10. Figure out how to get help. What can other people do for you? (e.g. let you know of articles and blogposts, draft replies to emails, write to politicians) Think: "If someone asks me how they can help, what will I tell them do, specifically?"

11. Have telephone voice recording software installed, if you are in a state where recording without notice is legal. In any case, tell reporters you are recording. Do that even if it is off the record, so you can prove they knew it was off the record, and in case they claim you said something you didn't. This is more of a danger with low-level reporters (e.g. college students) probably, but I don't know. Reporter quality varies tremendously.

12. Keep a list of encouraging emails, comments, tweets, and so forth. Look at it every once in a while, and show it to the public too (without identifying information that might compromise your supporters) to show how numerous and reasonable your supporters are.
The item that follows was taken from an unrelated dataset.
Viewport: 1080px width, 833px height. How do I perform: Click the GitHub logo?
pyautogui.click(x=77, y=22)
13. Some of your friends and colleagues will wonder if you're crazy and will think you very foolish to poke your head up and expose yourself as a target. Write up an explanation for them, to send, or, better for ordinary non-reading people, so you will know what to say to them. A video or audio version should also be available, since many people effectively illiterate-- if it's written, they'll skip it. I didn't do that in advance, or yet, because I think that is something that can wait. But it's something that can be done in advance if you think this will happen to you someday, as I've been thinking for a long time (wokefolk will find one thing or another that you say or write, and you can't know in advance what will trigger them).

14. Let people help you. It's like when there's a death in the family: everybody wants to be helpful, but they don't know what to do. Don't worry about wasting their time. They will feel better if they can help out in any way whatsoever. Don't be too proud to ask for help, and don't think you are imposing on them. This is hard for me personally.
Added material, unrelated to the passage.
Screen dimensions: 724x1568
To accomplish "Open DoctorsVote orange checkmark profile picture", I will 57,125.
15. Look for people who will be built up by helping you. Pick someone you think needs building up, and ask them to do something, and keep them in the loop especially. This is not for help with the situation; this is an example of making use of the situation to do something else that's good.

16. Keep a webpage with pro-you articles, for your encouragement and your supporters'.

17. Realize that it's okay if you look foolish. Don't be proud. Your job is not to look good in the usual, worldly way. You don't have to look like a movie star or talk with the glibness of a news reporter. Your objective is to tell people what the truth is, with a personal appearance that will make them believe you. It's okay if I, for example, look like an idiot savant, or an impractical professor, or high-functioning autistic, or Midwestern hick with a veneer of education. Maybe I am one or all of those things. They are all okay for hindering people from demonizing me and for making people believe I am sincere and good-hearted.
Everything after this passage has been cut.